## start DATA SHOWN

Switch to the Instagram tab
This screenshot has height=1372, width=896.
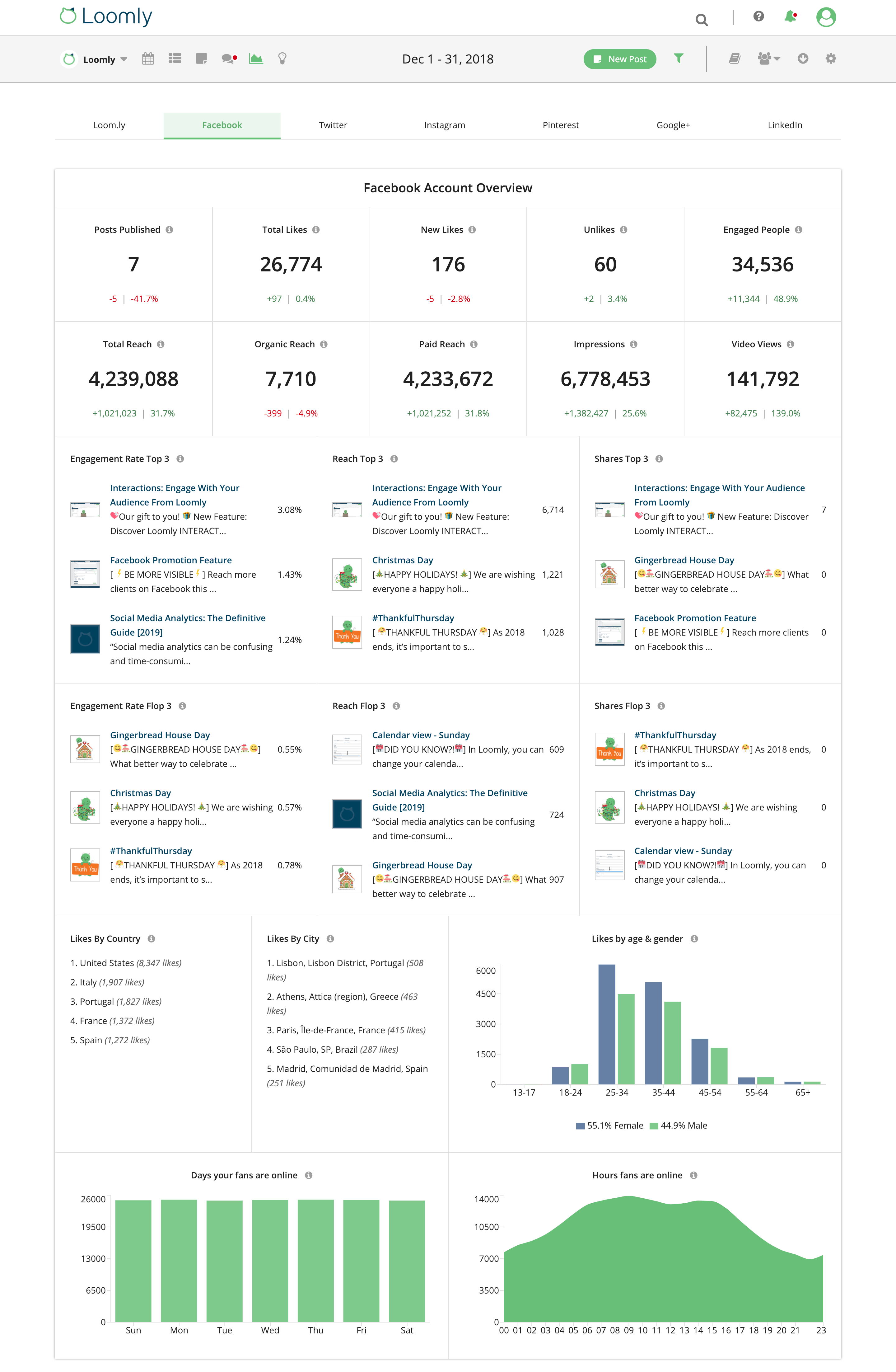tap(444, 125)
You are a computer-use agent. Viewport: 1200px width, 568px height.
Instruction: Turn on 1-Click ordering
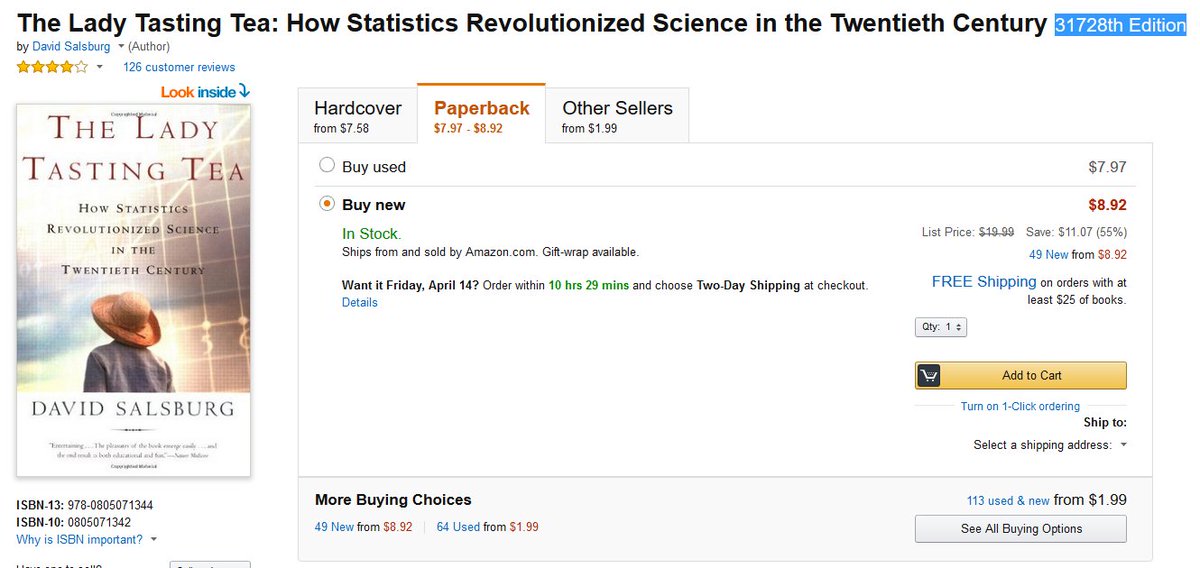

## end DATA SHOWN

* [TASK BRIEF] Recast the lines of the records above as a Markdown table with the columns "No." and "Text", numbering each row and omitting blank lines. Leave the pictures out of the table.

* [TASK SOLUTION]
| No. | Text |
|---|---|
| 1 | Switch to the Instagram tab |
| 2 | This screenshot has height=1372, width=896. |
| 3 | tap(444, 125) |
| 4 | You are a computer-use agent. Viewport: 1200px width, 568px height. |
| 5 | Instruction: Turn on 1-Click ordering |